Extracted information
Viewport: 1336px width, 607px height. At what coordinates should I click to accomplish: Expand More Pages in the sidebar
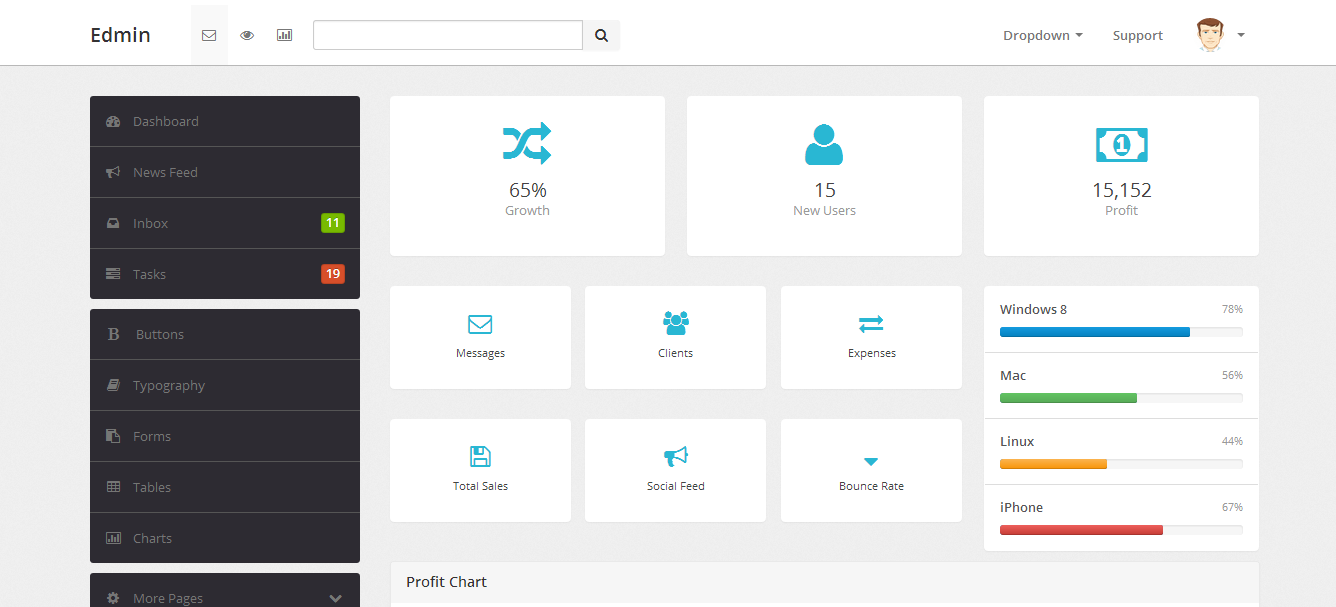pos(225,597)
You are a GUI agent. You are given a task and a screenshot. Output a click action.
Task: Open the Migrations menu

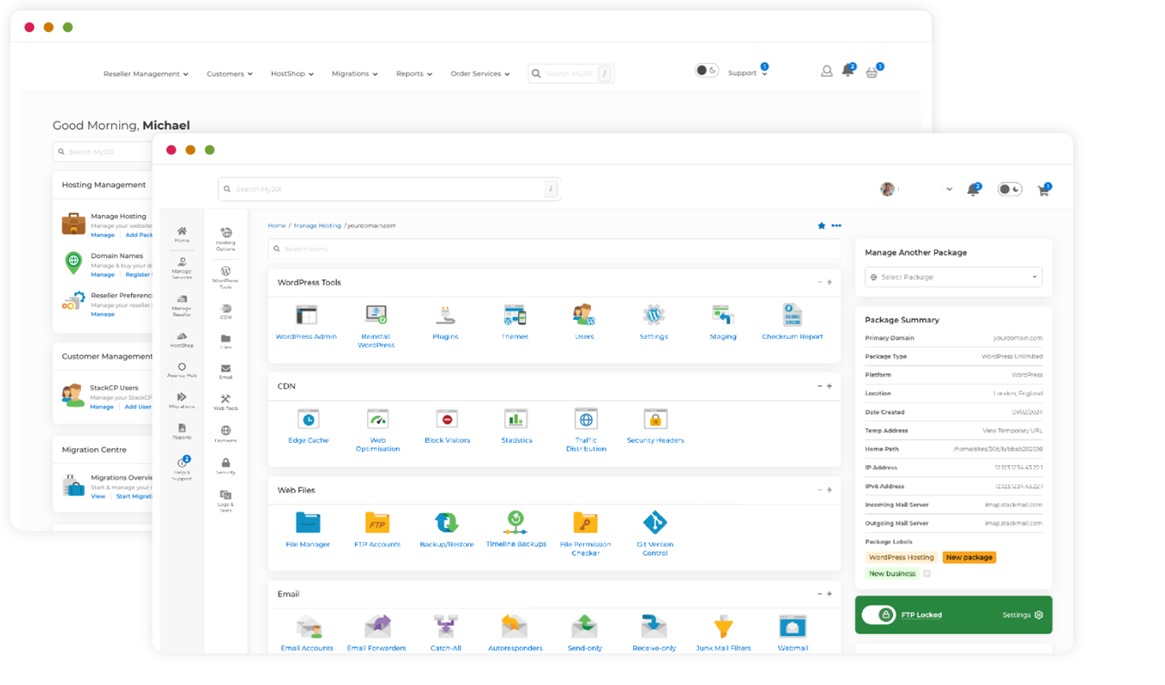pos(354,74)
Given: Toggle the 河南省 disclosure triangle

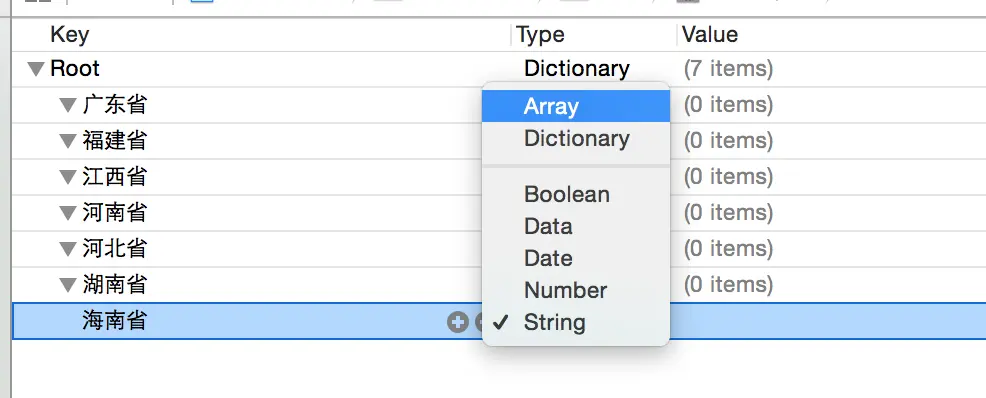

Stated exercise
Retype every line of the listing above, character for character, and leave out the pictures.

Reply to the task
Viewport: 1336px width, 607px height. At what coordinates should I click to accomplish: Expand More Pages in the sidebar
pos(225,597)
You are a GUI agent. You are given a task and a screenshot. Output a click action.
Task: Open the Migrations menu

pos(354,74)
Given: Toggle the 河南省 disclosure triangle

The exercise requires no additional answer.